The seeds of this dispute were sown by the State Legislature when it promulgated legislation intended to reduce the recent spiraling costs of home health care-related services. Home health care services provided throughout the State by localities like the City of New York are eligible for reimbursement under the State's medicaid program, which is jointly funded by the federal government and participating states (Social Services Law § 365-a). The State pays 40% of the cost of home health care services provided by localities, the federal government pays 50%, and the locality itself pays the remaining 10%.

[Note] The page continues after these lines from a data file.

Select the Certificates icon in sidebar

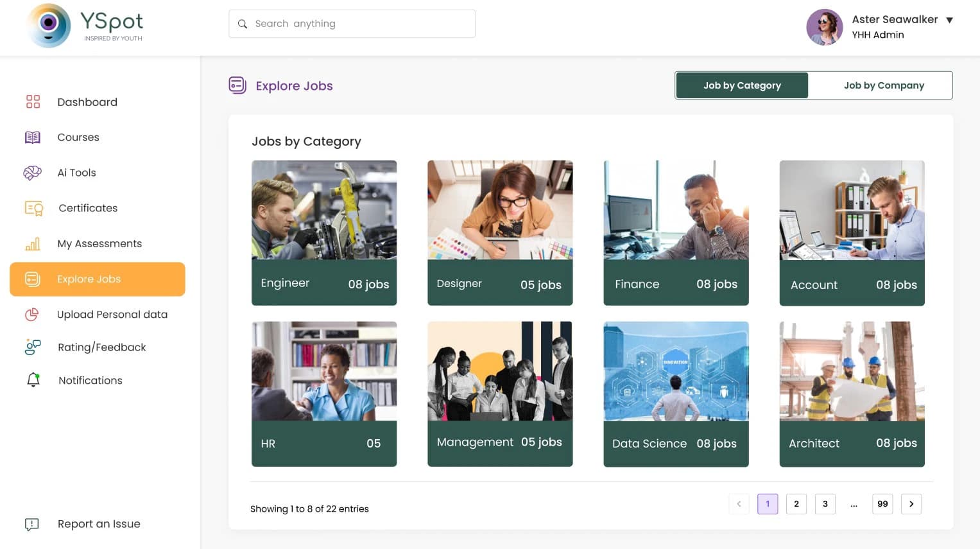[33, 208]
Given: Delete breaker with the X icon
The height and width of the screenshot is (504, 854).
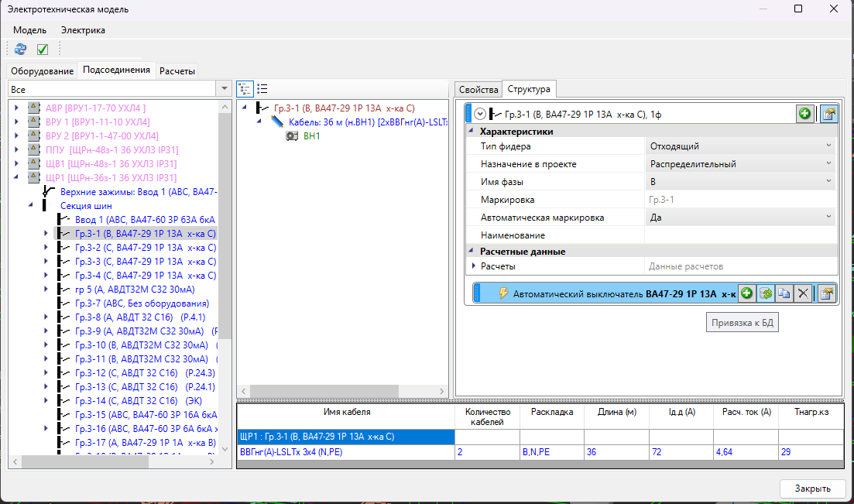Looking at the screenshot, I should 804,293.
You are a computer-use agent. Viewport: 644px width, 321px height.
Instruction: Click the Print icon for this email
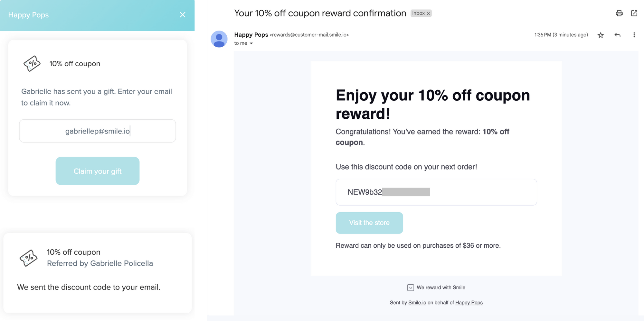click(619, 13)
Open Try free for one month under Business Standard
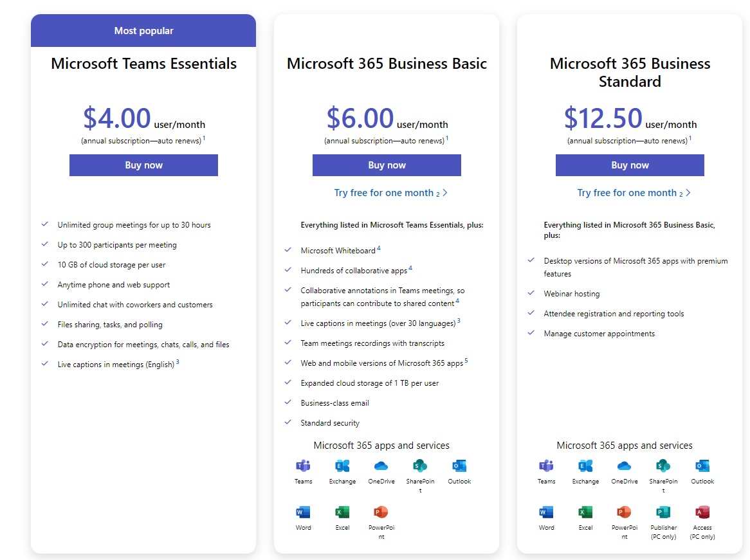 pyautogui.click(x=634, y=193)
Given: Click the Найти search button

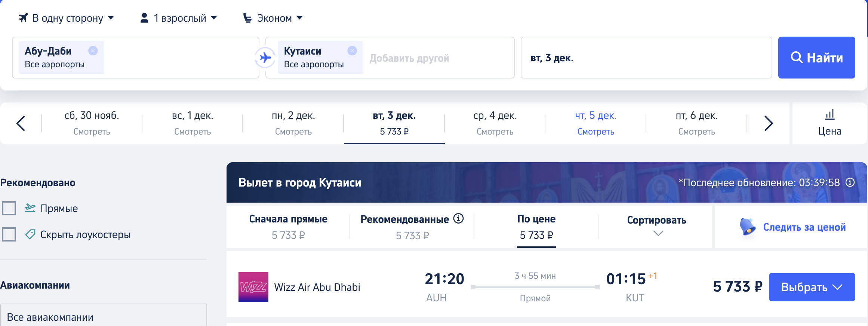Looking at the screenshot, I should click(816, 58).
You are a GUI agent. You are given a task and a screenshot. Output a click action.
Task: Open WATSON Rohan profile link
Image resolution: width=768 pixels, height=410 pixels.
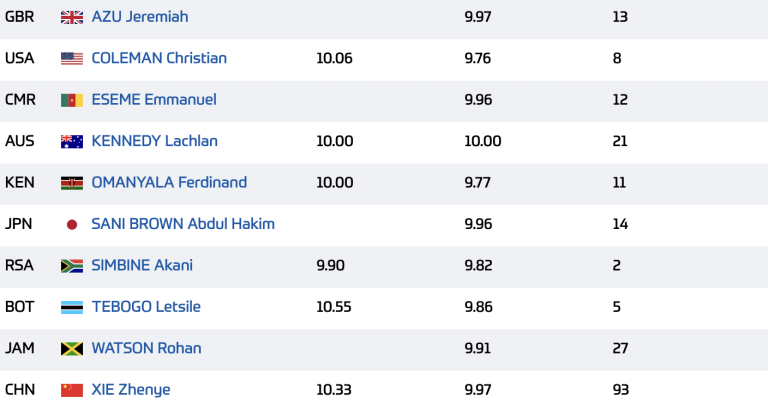tap(146, 348)
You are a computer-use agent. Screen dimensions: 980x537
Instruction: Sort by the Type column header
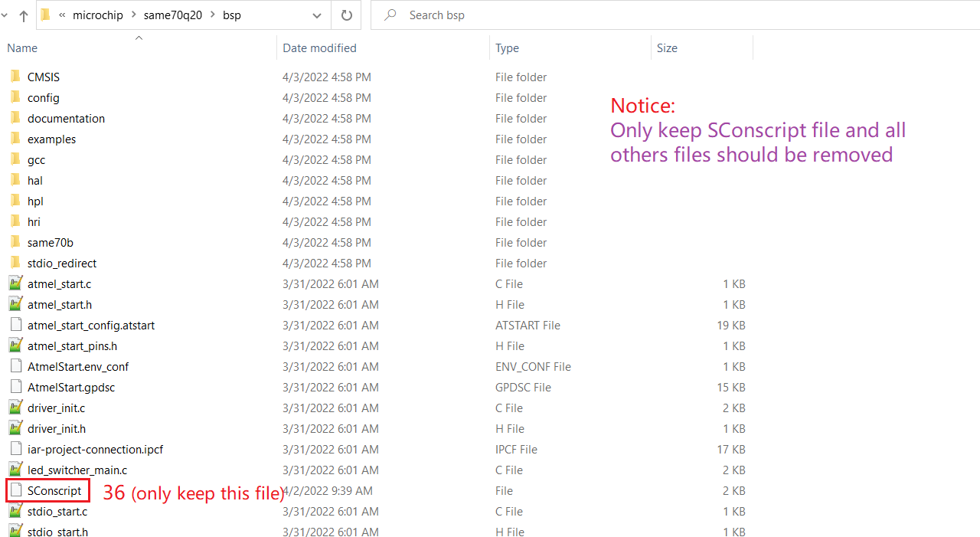pyautogui.click(x=507, y=47)
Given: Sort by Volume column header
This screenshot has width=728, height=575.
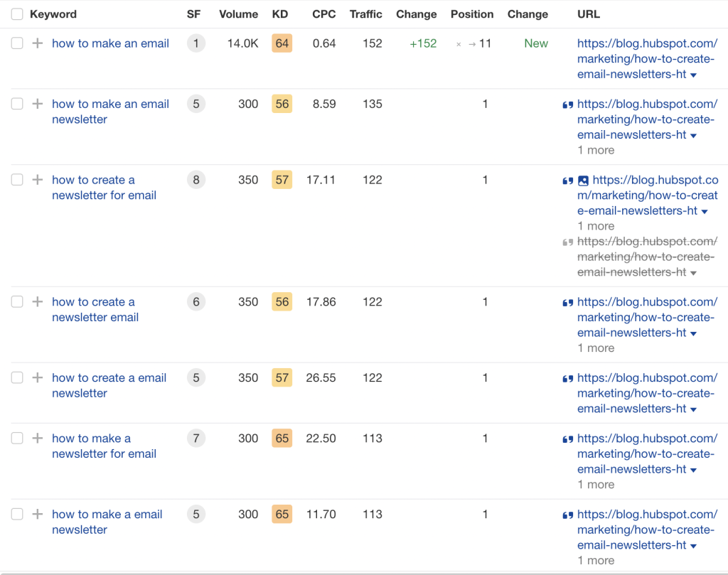Looking at the screenshot, I should point(239,14).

The Legislature enacted a target method to compel local social service districts to reduce the cost of home health care. Specifically, pursuant to Chapter 62, part Z2, § 26 of the Laws of 2003, the New York State Department of Health (DOH) developed "district-specific targets" (savings targets) to create incentives for each local district, such as the City of New York, to efficiently manage the cost of home health care services. The statute provides a methodology for calculating savings targets for a given year, and identifies "target periods" for DOH to analyze in determining if the City, as well as the other localities, is meeting the savings target set for it. Since 1997, the Legislature has enacted the target methodology, and re-enacts it periodically to cover specific periods of time.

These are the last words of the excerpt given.